A deal between Google's artificial intelligence (AI) firm DeepMind and the U.K.'s National Health Service (NHS) "failed to comply with data protection law", a key British regulator said on Monday.
DeepMind — which Google acquired in 2014 — struck a deal in 2015 with the Royal Free NHS Foundation Trust which runs a number of hospitals in Britain. The Google company got access to a wide range of health information from 1.6 million patients, according to the full agreement which was revealed by New Scientist in April 2016.
The deal was made to help DeepMind develop an app called Streams with the aim of monitoring patients with kidney disease. Streams would alert the right clinician when a patient's condition deteriorates.
But New Scientist revealed that DeepMind would be getting access to other health information such as whether a patient had HIV as well as details of drug overdoses, for example, which stirred a lot of controversies.
The Information Commissioner's Office (ICO), which is the U.K.'s data protection watchdog, launched its probe into the DeepMind-NHS deal in May 2016. On Monday, the ICO released its conclusion and found that the agreement "failed to comply with data protection law".
"Our investigation found a number of shortcomings in the way patient records were shared for this trial. Patients would not have reasonably expected their information to have been used in this way, and the Trust could and should have been far more transparent with patients as to what was happening," Information Commissioner Elizabeth Denham said in a statement.

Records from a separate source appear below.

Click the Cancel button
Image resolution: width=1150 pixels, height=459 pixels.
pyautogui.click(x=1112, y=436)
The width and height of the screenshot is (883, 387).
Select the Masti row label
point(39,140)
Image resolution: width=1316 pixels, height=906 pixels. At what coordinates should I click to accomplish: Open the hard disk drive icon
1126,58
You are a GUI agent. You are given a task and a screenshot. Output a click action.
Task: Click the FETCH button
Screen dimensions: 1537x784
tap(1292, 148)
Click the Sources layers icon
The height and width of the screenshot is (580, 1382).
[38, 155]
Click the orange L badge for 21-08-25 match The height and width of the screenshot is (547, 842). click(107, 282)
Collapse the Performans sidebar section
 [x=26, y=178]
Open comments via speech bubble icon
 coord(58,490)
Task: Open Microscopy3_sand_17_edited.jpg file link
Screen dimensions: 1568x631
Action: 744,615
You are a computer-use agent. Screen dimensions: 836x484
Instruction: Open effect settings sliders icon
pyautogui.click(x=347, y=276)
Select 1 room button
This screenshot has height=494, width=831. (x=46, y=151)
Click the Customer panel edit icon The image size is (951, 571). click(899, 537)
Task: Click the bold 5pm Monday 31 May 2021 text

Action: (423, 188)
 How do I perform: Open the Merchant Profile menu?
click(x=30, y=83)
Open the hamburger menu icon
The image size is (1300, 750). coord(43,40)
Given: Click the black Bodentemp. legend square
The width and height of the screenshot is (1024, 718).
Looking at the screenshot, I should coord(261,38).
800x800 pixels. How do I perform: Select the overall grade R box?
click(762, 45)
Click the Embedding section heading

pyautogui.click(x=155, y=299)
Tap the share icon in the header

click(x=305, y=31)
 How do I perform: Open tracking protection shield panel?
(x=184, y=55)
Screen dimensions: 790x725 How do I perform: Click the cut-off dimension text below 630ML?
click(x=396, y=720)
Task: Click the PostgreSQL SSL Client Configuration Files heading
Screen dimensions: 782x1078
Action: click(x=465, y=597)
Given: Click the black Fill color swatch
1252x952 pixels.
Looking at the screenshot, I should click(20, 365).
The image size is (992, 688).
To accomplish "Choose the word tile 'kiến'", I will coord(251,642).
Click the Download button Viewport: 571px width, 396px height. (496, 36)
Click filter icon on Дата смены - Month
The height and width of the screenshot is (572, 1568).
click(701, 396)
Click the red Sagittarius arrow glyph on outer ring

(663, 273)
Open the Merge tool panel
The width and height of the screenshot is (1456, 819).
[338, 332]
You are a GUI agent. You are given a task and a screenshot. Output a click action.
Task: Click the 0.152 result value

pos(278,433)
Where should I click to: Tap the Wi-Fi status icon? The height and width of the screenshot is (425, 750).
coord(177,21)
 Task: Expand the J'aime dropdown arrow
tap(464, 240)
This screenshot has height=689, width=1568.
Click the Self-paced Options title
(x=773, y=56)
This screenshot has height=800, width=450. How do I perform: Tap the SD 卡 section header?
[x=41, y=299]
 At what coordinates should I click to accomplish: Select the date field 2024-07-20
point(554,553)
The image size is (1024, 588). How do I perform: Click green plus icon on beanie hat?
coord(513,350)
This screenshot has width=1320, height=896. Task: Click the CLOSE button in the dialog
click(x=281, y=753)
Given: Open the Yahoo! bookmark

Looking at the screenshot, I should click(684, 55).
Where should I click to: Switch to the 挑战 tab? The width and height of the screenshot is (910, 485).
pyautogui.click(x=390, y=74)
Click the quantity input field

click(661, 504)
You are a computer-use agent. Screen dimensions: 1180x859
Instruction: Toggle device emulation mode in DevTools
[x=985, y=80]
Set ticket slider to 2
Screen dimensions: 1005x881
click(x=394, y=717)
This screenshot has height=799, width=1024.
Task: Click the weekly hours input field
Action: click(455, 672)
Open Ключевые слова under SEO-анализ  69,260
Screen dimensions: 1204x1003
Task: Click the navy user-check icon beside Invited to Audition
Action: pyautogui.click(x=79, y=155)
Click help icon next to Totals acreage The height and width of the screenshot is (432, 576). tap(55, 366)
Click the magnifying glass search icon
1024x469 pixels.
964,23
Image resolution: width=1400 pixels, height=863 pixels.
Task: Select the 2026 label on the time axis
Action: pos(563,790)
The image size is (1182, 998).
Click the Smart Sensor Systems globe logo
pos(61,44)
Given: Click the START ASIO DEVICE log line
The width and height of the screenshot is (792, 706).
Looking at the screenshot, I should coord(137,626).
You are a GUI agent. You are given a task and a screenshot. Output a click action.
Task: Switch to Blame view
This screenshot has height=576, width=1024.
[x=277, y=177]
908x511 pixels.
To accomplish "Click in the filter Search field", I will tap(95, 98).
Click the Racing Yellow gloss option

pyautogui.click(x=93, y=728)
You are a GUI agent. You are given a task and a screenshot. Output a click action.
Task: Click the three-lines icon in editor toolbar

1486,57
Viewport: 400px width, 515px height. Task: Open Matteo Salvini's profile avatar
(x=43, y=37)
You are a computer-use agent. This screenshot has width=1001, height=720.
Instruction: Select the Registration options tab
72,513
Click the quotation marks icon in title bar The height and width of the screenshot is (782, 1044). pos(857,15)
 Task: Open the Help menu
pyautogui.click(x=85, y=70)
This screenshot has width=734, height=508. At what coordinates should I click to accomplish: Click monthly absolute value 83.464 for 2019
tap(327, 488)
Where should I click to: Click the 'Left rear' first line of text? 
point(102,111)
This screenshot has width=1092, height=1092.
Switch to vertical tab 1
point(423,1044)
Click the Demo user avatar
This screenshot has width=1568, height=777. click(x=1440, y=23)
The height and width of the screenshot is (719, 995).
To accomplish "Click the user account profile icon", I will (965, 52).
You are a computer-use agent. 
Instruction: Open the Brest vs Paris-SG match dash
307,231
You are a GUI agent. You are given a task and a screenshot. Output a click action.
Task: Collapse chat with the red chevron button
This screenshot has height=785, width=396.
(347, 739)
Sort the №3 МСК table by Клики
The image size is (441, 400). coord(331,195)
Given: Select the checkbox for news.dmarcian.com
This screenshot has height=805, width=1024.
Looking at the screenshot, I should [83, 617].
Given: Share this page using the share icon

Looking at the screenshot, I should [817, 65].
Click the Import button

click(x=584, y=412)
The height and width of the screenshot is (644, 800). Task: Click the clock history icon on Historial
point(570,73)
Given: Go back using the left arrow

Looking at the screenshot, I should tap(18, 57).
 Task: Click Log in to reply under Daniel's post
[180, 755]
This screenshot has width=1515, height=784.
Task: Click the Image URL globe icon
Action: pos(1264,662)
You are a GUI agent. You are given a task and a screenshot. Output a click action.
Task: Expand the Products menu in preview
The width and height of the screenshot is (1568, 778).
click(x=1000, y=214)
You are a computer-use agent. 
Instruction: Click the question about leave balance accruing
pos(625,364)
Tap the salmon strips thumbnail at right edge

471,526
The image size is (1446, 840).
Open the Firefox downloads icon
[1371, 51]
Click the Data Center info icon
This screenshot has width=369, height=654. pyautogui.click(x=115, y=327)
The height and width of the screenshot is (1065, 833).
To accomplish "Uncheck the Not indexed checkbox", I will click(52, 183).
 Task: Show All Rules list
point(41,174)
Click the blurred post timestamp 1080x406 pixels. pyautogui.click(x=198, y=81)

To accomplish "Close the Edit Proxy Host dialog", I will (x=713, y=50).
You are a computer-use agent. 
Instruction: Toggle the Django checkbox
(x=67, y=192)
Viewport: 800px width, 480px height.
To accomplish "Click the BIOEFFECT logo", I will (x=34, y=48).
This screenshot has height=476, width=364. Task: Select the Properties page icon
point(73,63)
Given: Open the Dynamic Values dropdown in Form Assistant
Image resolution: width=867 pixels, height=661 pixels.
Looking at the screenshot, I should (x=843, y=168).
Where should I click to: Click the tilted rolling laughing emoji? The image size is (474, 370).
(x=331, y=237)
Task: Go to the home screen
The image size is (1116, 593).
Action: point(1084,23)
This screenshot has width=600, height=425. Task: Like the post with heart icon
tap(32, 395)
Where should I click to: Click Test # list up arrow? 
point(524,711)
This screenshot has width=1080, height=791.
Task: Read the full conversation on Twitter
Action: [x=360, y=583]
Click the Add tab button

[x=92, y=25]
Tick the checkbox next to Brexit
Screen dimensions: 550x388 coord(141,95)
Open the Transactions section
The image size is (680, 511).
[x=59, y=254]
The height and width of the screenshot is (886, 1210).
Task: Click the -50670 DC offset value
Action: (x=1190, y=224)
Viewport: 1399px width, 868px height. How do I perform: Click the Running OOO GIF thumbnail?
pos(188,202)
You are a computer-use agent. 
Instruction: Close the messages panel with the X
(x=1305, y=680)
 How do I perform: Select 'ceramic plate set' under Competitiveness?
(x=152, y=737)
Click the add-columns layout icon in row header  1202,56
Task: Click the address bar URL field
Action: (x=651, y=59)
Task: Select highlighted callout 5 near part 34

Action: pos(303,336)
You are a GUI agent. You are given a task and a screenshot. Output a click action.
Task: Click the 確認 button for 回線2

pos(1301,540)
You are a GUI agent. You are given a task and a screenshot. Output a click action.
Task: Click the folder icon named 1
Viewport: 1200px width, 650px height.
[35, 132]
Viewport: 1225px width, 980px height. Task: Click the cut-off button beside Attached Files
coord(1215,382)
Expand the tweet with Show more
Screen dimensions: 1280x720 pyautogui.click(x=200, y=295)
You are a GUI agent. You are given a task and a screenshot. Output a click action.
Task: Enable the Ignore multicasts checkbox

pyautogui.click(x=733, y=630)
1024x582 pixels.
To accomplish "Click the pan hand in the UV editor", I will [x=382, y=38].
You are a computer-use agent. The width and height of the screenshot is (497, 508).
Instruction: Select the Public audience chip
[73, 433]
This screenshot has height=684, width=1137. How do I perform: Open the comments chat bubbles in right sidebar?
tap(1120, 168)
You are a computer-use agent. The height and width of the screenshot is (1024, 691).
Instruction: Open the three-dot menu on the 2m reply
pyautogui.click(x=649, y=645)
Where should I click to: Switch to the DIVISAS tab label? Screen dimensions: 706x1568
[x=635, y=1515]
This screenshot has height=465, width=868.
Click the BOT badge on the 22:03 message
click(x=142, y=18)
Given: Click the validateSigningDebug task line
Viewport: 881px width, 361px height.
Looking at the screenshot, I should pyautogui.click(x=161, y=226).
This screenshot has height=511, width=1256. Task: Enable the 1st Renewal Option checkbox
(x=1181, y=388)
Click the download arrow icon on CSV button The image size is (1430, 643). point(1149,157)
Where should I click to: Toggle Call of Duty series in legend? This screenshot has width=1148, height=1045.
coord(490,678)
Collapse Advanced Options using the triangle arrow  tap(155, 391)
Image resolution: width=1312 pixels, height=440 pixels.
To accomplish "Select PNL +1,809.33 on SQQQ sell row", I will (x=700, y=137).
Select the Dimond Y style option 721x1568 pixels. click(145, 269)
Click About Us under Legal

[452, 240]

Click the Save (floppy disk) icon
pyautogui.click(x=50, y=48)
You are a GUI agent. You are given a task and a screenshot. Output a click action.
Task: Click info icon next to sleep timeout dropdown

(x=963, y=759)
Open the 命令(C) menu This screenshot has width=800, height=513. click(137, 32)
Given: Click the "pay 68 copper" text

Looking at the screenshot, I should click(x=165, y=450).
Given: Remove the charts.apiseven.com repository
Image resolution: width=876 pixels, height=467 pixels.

"We've asked the Trust to commit to making changes that will address those shortcomings, and their co-operation is welcome. The Data Protection Act is not a barrier to innovation, but it does need to be considered wherever people's data is being used."
In essence, the ICO has taken issue with the fact that patients were not informed about how their data would be used.
"The processing of patient records by DeepMind significantly differs from what data subjects might reasonably have expected to happen to their data when presenting at the Royal Free for treatment," the ICO's letter to the Trust said.
"For example, a patient presenting at accident and emergency within the last five years to receive treatment or a person who engages with radiology services and who has had little or no prior engagement with the Trust would not reasonably expect their data to be accessible to a third party for the testing of a new mobile application, however positive the aims of that application may be."
The Trust which runs the hospitals now has to "establish a proper legal basis" under the U.K.'s Data Protection Act for the Google DeepMind project and any future trials. It will also need to outline how it will comply with privacy laws in any future trials. The NHS Trust will also need to commission an audit of the trial to be shared with the ICO.
If the Trust complies with the ICO's demands, then the Streams apps will not be shut down.
"We accept the ICO's findings and have already made good progress to address the areas where they have concerns," the Royal Free NHS Foundation Trust said in a statement on Monday.
"For example, we are now doing much more to keep our patients informed about how their data is used. We would like to reassure patients that their information has been in our control at all times and has never been used for anything other than delivering patient care or ensuring their safety."
DeepMind also released a statement shortly after the ICO's announcement and welcomed the "thoughtful resolution" of the case while admitting that it still has work to do.
"In our determination to achieve quick impact when this work started in 2015, we underestimated the complexity of the NHS and of the rules around patient data, as well as the potential fears about a well-known tech company working in health," DeepMind co-founder Mustafa Suleyman wrote in a blog post.
"We were almost exclusively focused on building tools that nurses and doctors wanted, and thought of our work as a technology for clinicians rather than something that needed to be accountable to and shaped by patients, the public and the NHS as a whole. We got that wrong, and we need to do better."
Suleyman outlined steps DeepMind has already taken including creating a new agreement with the NHS in 2016 to replace the original 2015 version in order to be more detailed, publishing contracts signed with different NHS parties, creating a public engagement strategy to be more transparent, and creating an independent review panel.
"This is an amazing opportunity for us to prove what we have always believed: that if we get the ethics, accountability and engagement right, then new technology systems can have an incredible positive social impact," Suleyman said.